The study also found that the length of hospitalization and cost of treatment are not significantly different between the UESE group and patients not having SE. But they were lower in the UESE group than in the TDSE group. These results may be attributed to more than 50% of UESE patients being younger than 18 years and over one-third of the TDSE patients older than 60 years. Previous studies have shown that SE in older patients had poorer outcomes than those observed in younger patients [3]. Approximately 37.37% of episodes were underestimated in our hospital, indicating that only a small proportion of physicians followed the operational definition. SE defined by the operational definition was found to occur significantly more in patients aged younger than 18 years.
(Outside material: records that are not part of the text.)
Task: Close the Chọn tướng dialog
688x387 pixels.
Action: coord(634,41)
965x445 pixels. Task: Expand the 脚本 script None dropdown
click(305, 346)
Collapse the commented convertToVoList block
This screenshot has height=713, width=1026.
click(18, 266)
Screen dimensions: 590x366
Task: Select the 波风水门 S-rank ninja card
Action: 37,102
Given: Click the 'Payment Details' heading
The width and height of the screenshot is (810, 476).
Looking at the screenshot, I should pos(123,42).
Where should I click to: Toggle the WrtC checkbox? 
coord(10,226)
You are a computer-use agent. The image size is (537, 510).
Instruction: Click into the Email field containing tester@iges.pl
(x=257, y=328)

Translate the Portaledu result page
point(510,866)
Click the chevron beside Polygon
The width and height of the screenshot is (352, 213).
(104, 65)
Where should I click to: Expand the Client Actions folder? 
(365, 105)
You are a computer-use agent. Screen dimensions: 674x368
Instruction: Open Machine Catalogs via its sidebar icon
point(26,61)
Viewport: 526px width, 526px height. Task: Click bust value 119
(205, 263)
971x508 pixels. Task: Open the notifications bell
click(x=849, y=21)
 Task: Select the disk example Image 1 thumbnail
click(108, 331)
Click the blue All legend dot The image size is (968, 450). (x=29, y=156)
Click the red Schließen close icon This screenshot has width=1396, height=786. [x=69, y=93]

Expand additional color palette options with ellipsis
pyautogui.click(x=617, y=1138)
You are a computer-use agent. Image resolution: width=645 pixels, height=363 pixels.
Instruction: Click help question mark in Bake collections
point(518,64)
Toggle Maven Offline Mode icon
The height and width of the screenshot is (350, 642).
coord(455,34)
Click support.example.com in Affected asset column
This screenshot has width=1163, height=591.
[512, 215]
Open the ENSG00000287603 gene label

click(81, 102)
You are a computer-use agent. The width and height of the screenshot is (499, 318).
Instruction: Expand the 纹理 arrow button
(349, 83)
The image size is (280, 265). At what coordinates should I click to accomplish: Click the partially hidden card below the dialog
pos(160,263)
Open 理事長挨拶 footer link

In our study, we found that approximately 38% of SE cases were not diagnosed as SE because the physicians used TDSE. According to our results, previous studies reporting the incidence of SE may suffer from a significant rate of underestimation. Our results imply that when we want to investigate the trend regarding the incidence of SE, we must know previous studies may underestimate about one-third of SE.
These results highlight the importance of the continuing education of physicians and the importance of early diagnosis and treatment in patients with seizures.
However, our study has two limitations. (1) It is a hospital-based study, where most physicians do not use ODSE, and further large-scale investigations need to be conducted. (2) It is a retrospective study; the duration of seizure was obtained from the recording of chart. However, we have done our best to confirm the duration of seizure.
Conflict of Interests
The authors declare that there is no conflict of interests regarding the publication of the paper.